Tessin – Die italienische Schweiz
Heft 43 / Frühjahr 2007
Thomas Bremer, Titus Heydenreich
Der Tessin – das war eine lange Zeit hindurch ein mythischer Ort, zunächst für die deutsche Alternativkultur ab 1900, dann für die deutschen Urlauber nach 1950. In den letzten Jahren ist es um die ‚italienische‘ (weil italienischsprachige) Schweiz etwas ruhiger geworden – Grund genug für Zibaldone, der kulturellen Entwicklung im nördlichen Grenzland Italiens genauer (und auch etwas anders als in Reiseführern) nachzugehen. Dabei zeigt sich, wie arm der Kanton ursprünglich war, aus dem noch zu Beginn des 20. Jahrhunderts viele Einwohner als ‹Wirtschaftsflüchtlinge› nach Lateinamerika auswanderten. Mit dem frühen 20. Jahrhundert verbindet sich die zentrale Rolle des Monte Verità bei Ascona für die ganze europäische Tradition alternativer Kulturbewegungen; Harald Szeemanns legendäre Ausstellung hat in den siebziger Jahren daran erinnert.

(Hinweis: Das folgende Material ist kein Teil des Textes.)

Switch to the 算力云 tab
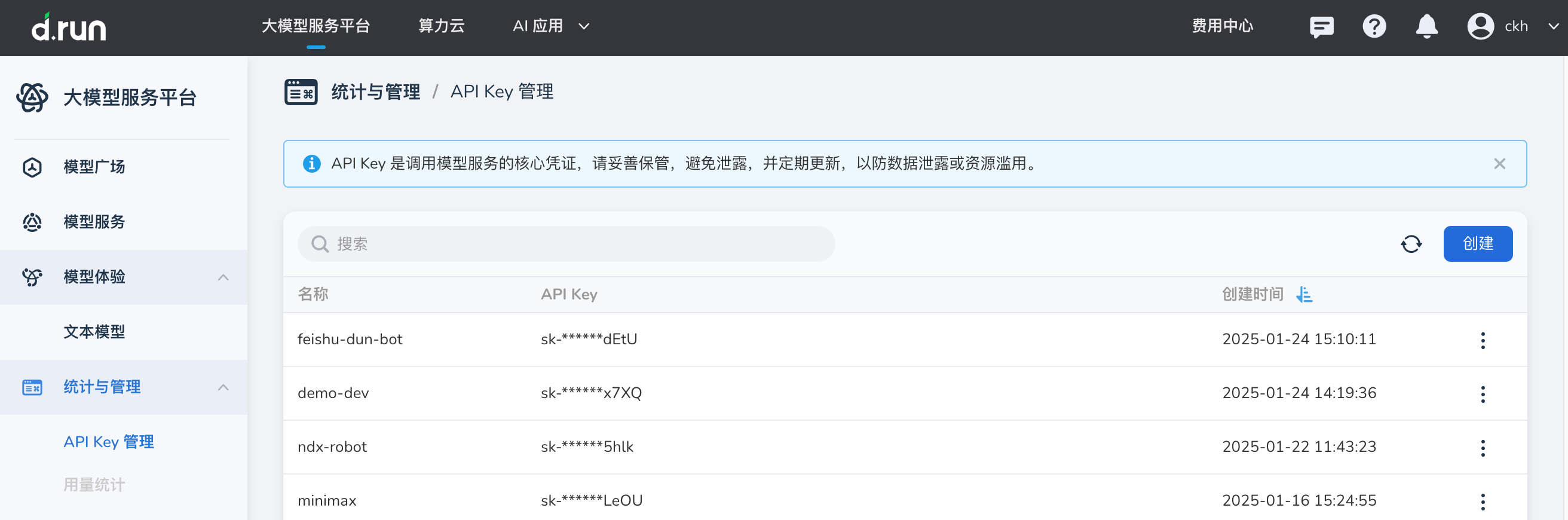 pos(442,26)
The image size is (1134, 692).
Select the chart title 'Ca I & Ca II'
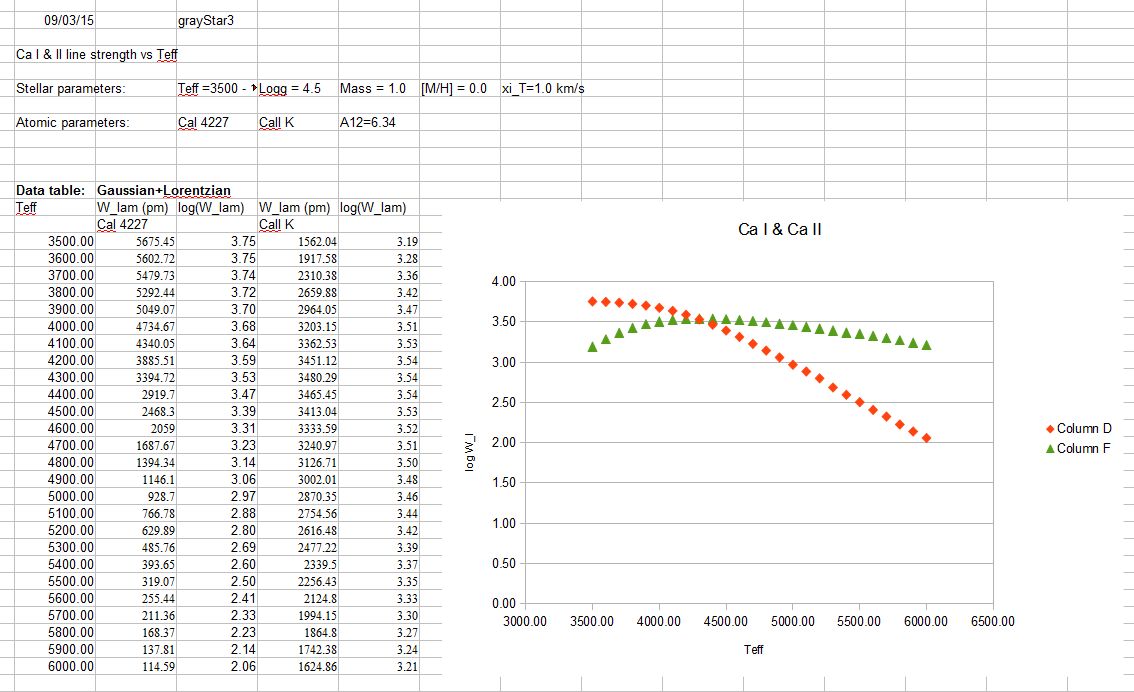point(780,230)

Und während der Jahre des italienischen Faschismus (der bekanntlich doppelt so lange dauerte wie der deutsche) war gerade der Tessin ein zentraler Zufluchtsort für in Italien selbst verfolgte oder nicht zu Wort kommende Intellektuelle. Unser Heft versucht, diese Erinnerungslinien mit einigen Aspekten der jüngeren Entwicklung der Tessiner Kultur zu verbinden und so ein kulturelles Panorama der italienischen Kulturentwicklung außerhalb Italiens nachzuzeichnen.